Es ist eine dunkle Stunde. Dies ist eine dunkle Stunde, Mutter. Und in dieser dunklen Stunde blicken wir tief in deine lichten Augen und vertrauen uns deinem Herzen an, das mit unseren Schwierigkeiten mitfühlt. Es war nicht frei von Befürchtungen und Ängs-ten: Wie viel Sorge, als es in der Herberge keinen Platz für Jesus gab, wie viel Furcht, als ihr eilig nach Ägypten geflohen seid, weil Herodes ihn töten wollte, wie viel Angst, als ihr ihn im Tempel verloren habt! Aber du, Mutter, bist in den Prüfungen beherzt gewesen, du bist mutig gewesen: Du hast auf Gott vertraut und auf die Sorge mit Fürsorge, auf die Furcht mit Liebe und auf die Angst mit Hingabe geantwortet. Mutter, du hast dich nicht zurückgezogen, sondern in den entscheidenden Momenten die Initiative ergriffen: Du bist zu Elisabet geeilt, bei der Hochzeit zu Kana hast du das erste Wunder von Jesus erwirkt, im Abendmahlssaal hast du die Jünger beisammengehalten. Und als auf Golgota ein Schwert deine Seele durchbohrte, hast du, Mutter, als demütige starke Frau, die Nacht des Leids mit österlicher Hoffnung durchwebt.
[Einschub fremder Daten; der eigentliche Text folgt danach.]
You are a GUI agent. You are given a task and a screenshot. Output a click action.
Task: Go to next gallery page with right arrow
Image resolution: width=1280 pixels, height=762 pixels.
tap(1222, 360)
Mutter, ergreife jetzt noch einmal die Initiative, ergreife sie für uns in diesen von Konflikten zerrissenen und von Waffen verwüsteten Zeiten. Wende deinen barmherzigen Blick der Menschheitsfamilie zu, die den Weg des Friedens verlassen hat, die Kain dem Abel vorgezogen hat und die nicht wieder zu einer häuslichen Atmosphäre findet, da sie den Sinn für Geschwisterlichkeit verloren hat. Bitte für unsere Welt, die in Gefahr und Aufruhr ist. Lehre uns, das Leben anzunehmen und zu bewahren – jedes menschliche Leben! – und uns loszusagen vom Wahnsinn des Krieges, der Tod sät und die Zukunft auslöscht.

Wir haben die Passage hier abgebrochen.